*Task*: For each line of the data below, test for "dropdown". Report only the number of lines that pass.

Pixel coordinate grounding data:
__________________________________________________

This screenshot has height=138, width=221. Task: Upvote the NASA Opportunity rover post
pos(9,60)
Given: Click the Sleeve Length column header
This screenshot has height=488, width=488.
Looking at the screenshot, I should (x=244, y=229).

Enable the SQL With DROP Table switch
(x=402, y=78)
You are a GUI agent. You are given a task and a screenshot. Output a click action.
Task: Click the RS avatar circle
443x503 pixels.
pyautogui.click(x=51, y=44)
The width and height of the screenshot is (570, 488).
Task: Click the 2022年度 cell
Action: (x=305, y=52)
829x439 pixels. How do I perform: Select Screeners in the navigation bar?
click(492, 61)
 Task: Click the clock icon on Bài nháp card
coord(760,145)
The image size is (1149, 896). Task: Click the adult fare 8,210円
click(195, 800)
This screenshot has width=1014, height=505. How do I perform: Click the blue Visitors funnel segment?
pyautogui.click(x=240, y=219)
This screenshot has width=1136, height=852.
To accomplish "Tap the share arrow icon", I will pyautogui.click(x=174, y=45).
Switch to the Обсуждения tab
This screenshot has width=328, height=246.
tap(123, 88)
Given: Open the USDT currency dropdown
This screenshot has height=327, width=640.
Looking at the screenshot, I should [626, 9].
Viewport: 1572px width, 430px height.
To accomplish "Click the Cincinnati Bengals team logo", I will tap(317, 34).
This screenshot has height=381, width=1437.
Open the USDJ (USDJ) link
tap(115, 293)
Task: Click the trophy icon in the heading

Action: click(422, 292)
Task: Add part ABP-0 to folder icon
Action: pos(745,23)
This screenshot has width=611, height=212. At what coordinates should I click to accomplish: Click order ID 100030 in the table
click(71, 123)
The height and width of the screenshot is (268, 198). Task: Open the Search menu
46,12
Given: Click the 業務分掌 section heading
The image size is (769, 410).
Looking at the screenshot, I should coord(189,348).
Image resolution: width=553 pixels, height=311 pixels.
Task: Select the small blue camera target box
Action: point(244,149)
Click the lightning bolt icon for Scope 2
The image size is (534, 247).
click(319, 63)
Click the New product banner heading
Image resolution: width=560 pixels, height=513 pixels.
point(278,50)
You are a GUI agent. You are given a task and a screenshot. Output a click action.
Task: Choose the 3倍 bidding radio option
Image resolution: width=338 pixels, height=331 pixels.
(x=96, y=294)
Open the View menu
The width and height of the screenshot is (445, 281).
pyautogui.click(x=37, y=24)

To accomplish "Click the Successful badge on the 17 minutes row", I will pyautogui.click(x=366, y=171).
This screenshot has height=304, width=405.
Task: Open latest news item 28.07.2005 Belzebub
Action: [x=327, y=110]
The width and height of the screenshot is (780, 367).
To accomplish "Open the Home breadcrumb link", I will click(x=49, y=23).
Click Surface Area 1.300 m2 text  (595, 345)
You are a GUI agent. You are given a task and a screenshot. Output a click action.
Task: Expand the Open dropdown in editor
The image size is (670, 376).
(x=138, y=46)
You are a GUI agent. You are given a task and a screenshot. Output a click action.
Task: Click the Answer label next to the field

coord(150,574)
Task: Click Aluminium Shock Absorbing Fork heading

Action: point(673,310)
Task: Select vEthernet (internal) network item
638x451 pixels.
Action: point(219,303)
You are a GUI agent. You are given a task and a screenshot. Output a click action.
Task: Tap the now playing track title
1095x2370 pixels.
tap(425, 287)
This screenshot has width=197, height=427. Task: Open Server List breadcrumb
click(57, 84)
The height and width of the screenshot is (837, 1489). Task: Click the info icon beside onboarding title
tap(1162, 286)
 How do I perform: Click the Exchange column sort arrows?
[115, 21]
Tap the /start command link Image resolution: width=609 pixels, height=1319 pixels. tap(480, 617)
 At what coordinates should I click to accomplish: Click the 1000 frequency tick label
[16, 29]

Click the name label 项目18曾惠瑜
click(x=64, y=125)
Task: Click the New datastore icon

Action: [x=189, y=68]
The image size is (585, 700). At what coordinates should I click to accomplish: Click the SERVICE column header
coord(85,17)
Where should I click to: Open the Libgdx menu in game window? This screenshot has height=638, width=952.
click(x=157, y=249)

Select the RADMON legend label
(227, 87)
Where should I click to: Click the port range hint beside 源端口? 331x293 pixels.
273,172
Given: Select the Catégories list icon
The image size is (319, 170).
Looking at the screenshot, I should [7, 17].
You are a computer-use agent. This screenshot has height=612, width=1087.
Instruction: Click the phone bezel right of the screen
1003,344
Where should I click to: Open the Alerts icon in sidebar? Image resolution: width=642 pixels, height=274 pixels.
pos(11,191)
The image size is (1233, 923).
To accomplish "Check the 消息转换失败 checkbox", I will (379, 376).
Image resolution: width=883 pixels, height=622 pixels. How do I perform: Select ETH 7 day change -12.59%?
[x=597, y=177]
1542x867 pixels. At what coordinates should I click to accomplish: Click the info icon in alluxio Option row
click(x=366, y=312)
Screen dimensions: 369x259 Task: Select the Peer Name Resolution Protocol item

__________________________________________________

*Exercise output*: 2